More and more brands have moved into having a ‘service based’ advantage in order to differentiate its’ ‘brand offer’. Across many categories, this is at times, tough to put in place. Tough, as it’s hard to identify or pin down the significant service offering or delivery which is unique to that brand itself and is sustainable enough for it not to be copied.
Studying a few product categories that the Ummah use, one industry that emerges with a very strong opportunity of developing a truly sustainable competitive advantage is the Retail Islamic Finance Industry.
From the little I’ve been able to study the industry (retail), it seems the operating principles have, primarily, been to re-package conventional financial products and make them ‘sharia compliant’. There could be many reasons for this, but that’s not the purpose of this post. Across markets, the products IFI’s offer also do not have much variation and all are tied up in a labyrinth of sharia compliance, conformity and confounding jargon.

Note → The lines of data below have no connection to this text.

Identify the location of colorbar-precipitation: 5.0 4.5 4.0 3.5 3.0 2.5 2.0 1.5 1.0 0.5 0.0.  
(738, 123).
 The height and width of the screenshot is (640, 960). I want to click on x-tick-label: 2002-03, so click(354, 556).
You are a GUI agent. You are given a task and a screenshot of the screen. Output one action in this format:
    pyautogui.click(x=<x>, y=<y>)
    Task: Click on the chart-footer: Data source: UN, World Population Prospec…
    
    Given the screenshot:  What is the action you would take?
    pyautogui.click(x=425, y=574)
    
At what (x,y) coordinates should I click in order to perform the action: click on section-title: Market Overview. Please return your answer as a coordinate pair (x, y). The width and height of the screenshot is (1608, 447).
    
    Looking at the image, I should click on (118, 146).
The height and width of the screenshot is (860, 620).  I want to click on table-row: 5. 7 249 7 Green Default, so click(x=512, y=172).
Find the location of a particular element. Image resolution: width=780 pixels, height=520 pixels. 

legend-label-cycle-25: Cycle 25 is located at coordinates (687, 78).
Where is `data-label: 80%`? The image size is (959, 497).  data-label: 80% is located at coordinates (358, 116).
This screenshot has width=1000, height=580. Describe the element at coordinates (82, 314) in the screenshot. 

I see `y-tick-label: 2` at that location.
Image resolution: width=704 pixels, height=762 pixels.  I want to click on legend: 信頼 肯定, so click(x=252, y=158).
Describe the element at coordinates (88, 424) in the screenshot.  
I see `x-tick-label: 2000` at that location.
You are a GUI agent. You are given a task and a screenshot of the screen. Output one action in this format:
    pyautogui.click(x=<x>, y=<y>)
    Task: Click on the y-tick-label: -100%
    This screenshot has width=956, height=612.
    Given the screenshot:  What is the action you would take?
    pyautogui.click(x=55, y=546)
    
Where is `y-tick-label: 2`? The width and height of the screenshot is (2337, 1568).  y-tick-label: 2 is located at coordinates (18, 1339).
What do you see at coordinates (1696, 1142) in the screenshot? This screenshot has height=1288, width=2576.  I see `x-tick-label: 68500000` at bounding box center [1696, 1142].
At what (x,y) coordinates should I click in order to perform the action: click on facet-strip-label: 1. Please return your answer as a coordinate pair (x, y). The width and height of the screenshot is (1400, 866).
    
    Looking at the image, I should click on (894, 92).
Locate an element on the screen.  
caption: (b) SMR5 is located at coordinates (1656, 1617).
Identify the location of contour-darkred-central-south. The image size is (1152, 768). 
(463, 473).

But with a growing global ummah, that has strong disposable income and a penchant for utilising their money for ‘value for money’ products across markets, the lack of simplicity and clarity of brand identity of Islamic finance based retail products seems to be lacking. Having simplicity and ensuring comprehension can, actually, provide the industry (as a whole) huge growth possibilities. Perhaps, this could be due to the fact that finance (as an industry) was primarily a B2B (business to business) function and from the realm of this sector emerged Islamic Finance as an alternative channel of finance and it did not actually develop as a retail product for the financial institutions.
Now, however, with the emergence of Islamic Finance into mainstream finance, the renewed interest in Islamic Finance globally and the resurgence of the ummah, it seems to present both the Islamic Finance Industry as well as the corporates (in this sector) a unique scenario of developing a strong competitive advantage.
But in order to develop this advantage, a re-look at just the product make up or marketing communications would not do. In order to create and deliver such a competitive advantage the entire process of strategic business planning would need to be reviewed. This review is necessary so as to ensure that the end result in terms of the product and brand delivery match up to what the market needs, wants and can bear.
And this becomes the starting point, in order to build such a competitive advantage.
By understanding what are the perceptions, awareness and comprehension levels of consumers for Islamic Finance products and services are, either the industry (as a body) or the businesses (that make up the industry)can develop products that are truly what the ummah need.
Having this vital amount of information would allow the business to:
A. Implement marketing programs which would increase the understanding of the benefits of Islamic Finance products amongst the consumers and thereby increase acceptance
B. Assist in new product development as the development would be based on consumer needs. Thereby acceptance, of the new product, would be there thus guaranteeing revenue returns to the business.
C. Re-design OR bring in innovation (through benchmarking using cross-industry practice) in its service parameters so as to fulfil the ‘expectations of the target consumer’.
If the retail Islamic Finance businesses undertake this paradigm shift, a fundamental “rule of the game’ would change:
–> Instead of operating their businesses on the current “profit making from disguised interest” platform they would move on to the platform of “profit making through service that provides key benefits to society” and (the surprising part is), many of the IFI’s, if they are transparent and up-front and communicate this business objective to the consumer, they will have consumer acceptance and through that generate profits.
The question now is whose going to take that first big step and step out of the “standard-operating-process” and invest in research that goes beyond the usual “product tests” and moves to identify lifestyle cues to aid in product development?